◆ Çözülecek Sorular:
A – Aşağıdaki iyi yönetişim metnini iki cümleyle özetleyiniz.
B – Aşağıdaki iyi yönetişim metninde geçen "Ancak bu durum, belediyelerin hedeflerinde, faaliyetlerinde ve kaynakları yönetiminde iyi yönetişim ilkelerini hayata geçirdiği anlamına gelmiyor." cümlesini İngilizceye çeviriniz.

◆ Verilen Metin:
Bu puan aralıklarına göre araştırmanın başlıca sonuçları:
- Türkiye’deki 27 büyükşehir belediyesinin iyi yönetişim kültür ve uygulamaları genel olarak 35–74 puan aralığında.
- 27 büyükşehir belediyesinin yarısından fazlası (17 tanesi), 45–64 puan aralığında.

Bu sonuçlara göre büyükşehir belediyelerinde iyi yönetişimin orta düzeyde olduğu söylenebilir. Bir başka deyişle, büyükşehir belediyelerinde iyi yönetişim kültürü ve uygulamaları açısından önemli gelişim alanları tespit edilebilir. Kısa vadede ve kararlı şekilde yapılacak iyileştirmeler ile genel ortalama yükselebilir.
İyi yönetişim büyükşehir belediyelerinin gündeminde olan bir konu. Büyükşehir belediyeleri iyi yönetişim ilkelerini kendi misyon, vizyon veya yönetim ilkelerine dahil etmiş durumda:
- 2 belediyenin misyon, vizyon veya yönetim ilkelerinde tutarlılık (ya da ilgili ifadeler) yer alıyor.
- 18 belediyenin misyon, vizyon veya yönetim ilkelerinde hesap verebilirlik (ya da ilgili ifadeler) yer alıyor.
- 21 belediyenin misyon, vizyon veya yönetim ilkelerinde adillik (ya da ilgili ifadeler) yer alıyor.
- 26 belediyenin misyon, vizyon veya yönetim ilkelerinde şeffaflık (ya da ilgili ifadeler) yer alıyor.
- 21 belediyenin misyon, vizyon veya yönetim ilkelerinde etkililik/verimlilik (ya da ilgili ifadeler) yer alıyor.
- 24 belediyenin misyon, vizyon veya yönetim ilkelerinde katılımcılık (ya da ilgili ifadeler) yer alıyor.
- 23 belediyenin misyon, vizyon veya yönetim ilkelerinde yenilikçilik (ya da ilgili ifadeler) yer alıyor.
Yukarıdaki durum, belediyelerin söylem açısından iyi yönetişim kültürünü yaygın biçimde benimsediğini gösteriyor. Ancak bu durum, belediyelerin hedeflerinde, faaliyetlerinde ve kaynakları yönetiminde iyi yönetişim ilkelerini hayata geçirdiği anlamına gelmiyor. Gelişim alanlarını tespit etmek ve somut önerilerde bulunmak için BBYK’ya daha yakından bakmak gerekiyor.

◆ Aşağıdaki Veriler:
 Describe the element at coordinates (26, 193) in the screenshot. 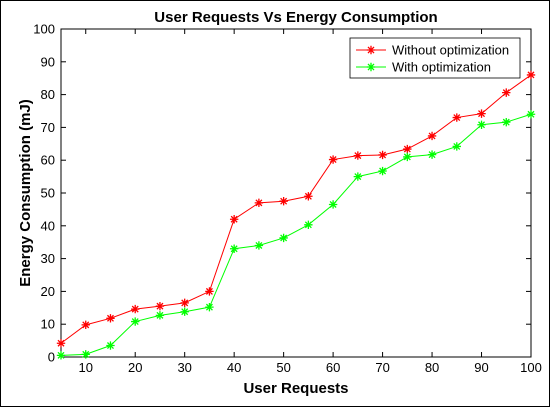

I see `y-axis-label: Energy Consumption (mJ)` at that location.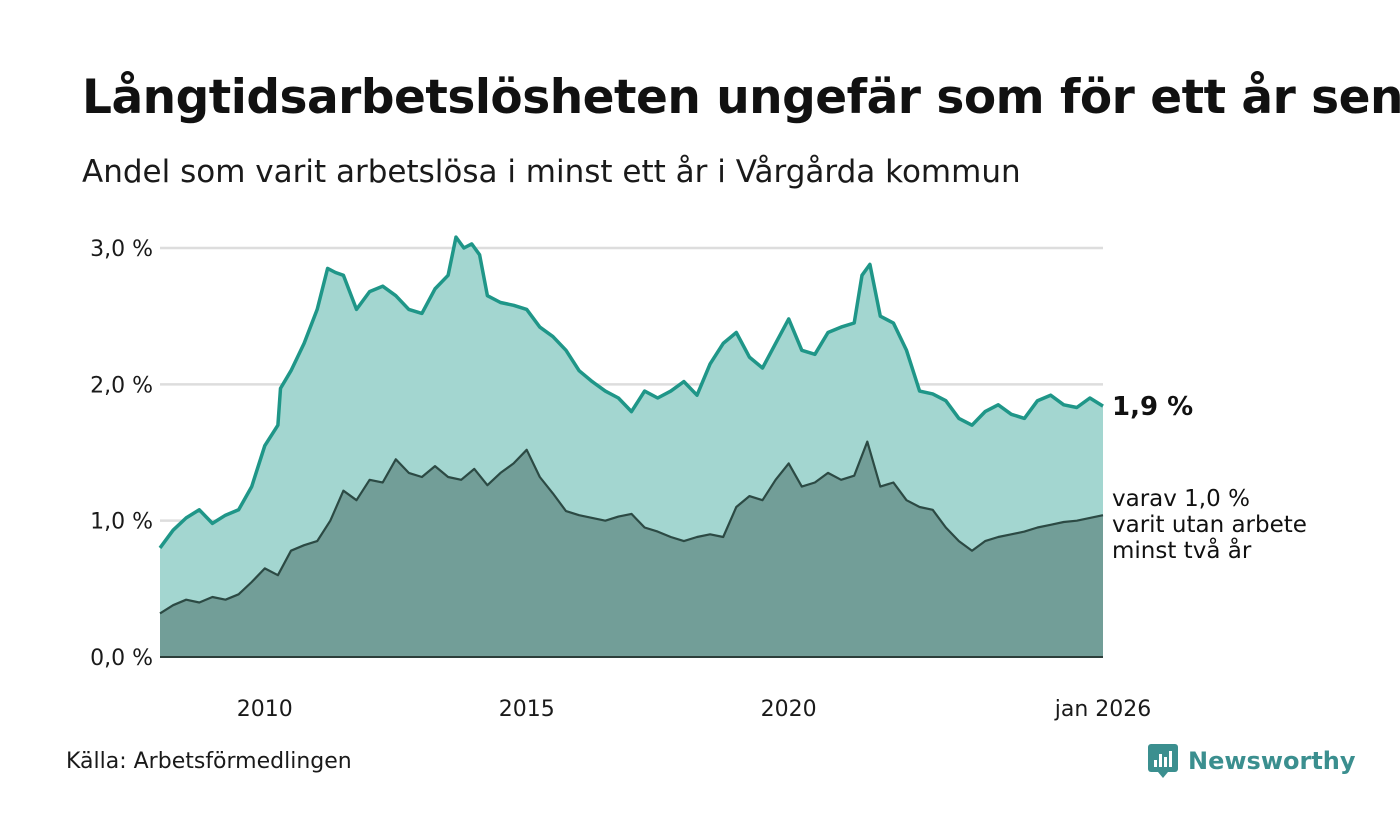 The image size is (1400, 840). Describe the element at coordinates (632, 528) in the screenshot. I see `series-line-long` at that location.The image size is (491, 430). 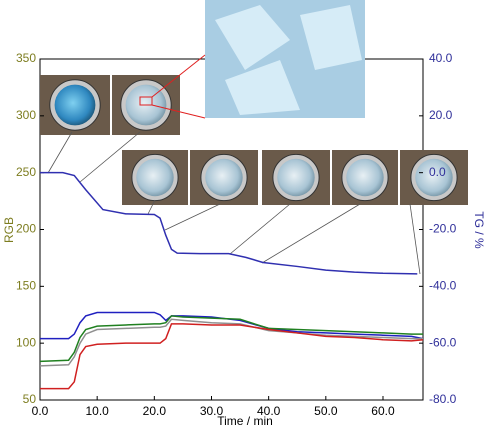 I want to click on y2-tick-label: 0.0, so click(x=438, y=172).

◆ Alıştırma Cevapları:
A – Türkiye'deki 27 büyükşehir belediyesinin iyi yönetişim kültür ve uygulamaları genel olarak 35–74 puan aralığındadır; bu sonuçlara göre iyi yönetişim orta düzeydedir ve kısa vadede kararlı iyileştirmelerle genel ortalama yükselebilir. Belediyeler şeffaflık, katılımcılık, yenilikçilik gibi iyi yönetişim ilkelerini misyon, vizyon veya yönetim ilkelerine yaygın biçimde dahil etmiştir, ancak bu, söz konusu ilkeleri hedeflerinde, faaliyetlerinde ve kaynak yönetiminde hayata geçirdikleri anlamına gelmez.

B – However, this does not mean that the municipalities have put the principles of good governance into practice in their goals, their activities and their management of resources.